Il y a un grave défaut conceptuel. Un projet de cette importance, porté par une Commission européenne qui part une semaine plus tard, c’est un non-sens. Donc pour moi, c’est non ! Par ailleurs, le document diffusé par la Commission ne permet aucune visibilité sur les détails de cet accord. Je peux comprendre qu’il y ait un intérêt pour l’Europe à être présent en Amérique du Sud, mais il ne faut pas envoyer de mauvais signaux.

L’accord est-il si mauvais pour les producteurs français ?

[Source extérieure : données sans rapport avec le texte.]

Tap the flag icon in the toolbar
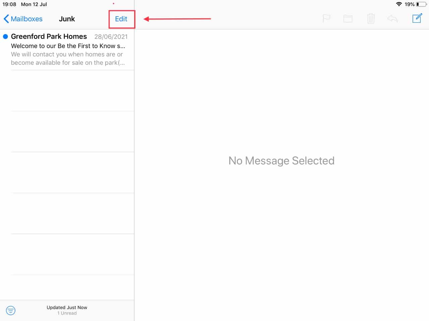This screenshot has height=321, width=429. 326,18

Des doutes existent sur l’efficacité des services brésiliens de contrôle. Or on ne peut pas demander des efforts aux agriculteurs européens, et importer de la viande d’animaux nourris avec des aliments contenant des OGM ou du glyphosate. Accepter en Europe des produits qui ne partagent pas notre approche est un mauvais signal pour les exploitants.

Si vous refusez le Mercosur, pourquoi êtes-vous favorable au Ceta ?

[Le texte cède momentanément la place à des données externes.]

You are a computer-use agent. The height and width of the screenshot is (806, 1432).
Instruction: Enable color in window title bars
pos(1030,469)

Nous avons beaucoup plus de critères sociaux et environnementaux en commun avec le Canada qu’avec le Brésil. Avec le Ceta, [l’accord signé avec le Canada, NDLR], pour faire simple, nous échangeons des volumes de viande canadienne contre une reconnaissance des IGP françaises de fromages et un certain volume de ces fromages. Et à ce jour, les exploitants canadiens de viande qui souhaiteraient exporter chez nous doivent produire sans hormones. Une condition que peu d’éleveurs peuvent remplir à cause des difficultés climatiques de leur pays.

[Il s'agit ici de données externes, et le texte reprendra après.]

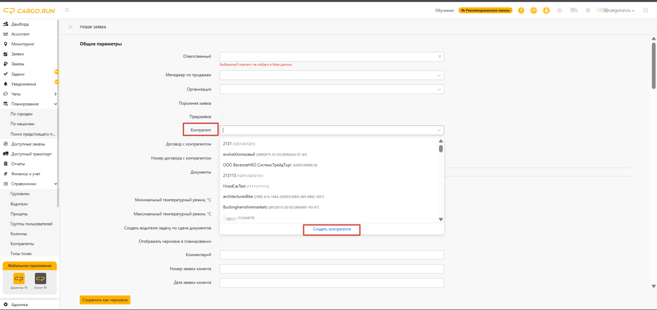
Task: Toggle Отображать черновик в планировании checkbox
Action: (x=221, y=241)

Avez-vous également été au Canada, comme d’autres parlementaires ?

J’y suis allé au printemps, à l’invitation de l’ambassade du Canada en France, avec deux autres députés. Nous avons rencontré là-bas des syndicats agricoles, des services de contrôle, et un éleveur dit de « filière européenne ». Avec 180 mères sur 700 hectares, le chargement était très faible, les vaches étaient quasiment toute l’année à l’herbe, et les veaux étaient engraissés à partir de 14 mois en feedlots. Mais la motivation première de cet exploitant, au-delà de l’exportation, était de travailler sans hormones.

Que répondez-vous à ceux qui s’inquiètent de l’arrivée de l’aloyau canadien sur le marché français ?

Effectivement, si on les cible sur les morceaux nobles, les importations canadiennes pourraient déstabiliser le marché. Dire que le risque n’existe pas sur ce sujet serait faux, mais il me paraît peu probable. Le made in Canada n’est pas très vendeur pour la commercialisation au détail. Les collectivités, avec les dispositions d’EGAlim, me semblent par ailleurs peu susceptibles de proposer du bœuf canadien.

Comment conciliez-vous votre activité de député et la gestion de votre exploitation ?

Je ne suis malheureusement pas monté sur mon tracteur depuis longtemps, mais j’ai trois salariés qui m’aident à gérer mes 190 hectares, dont 130 en production de semences.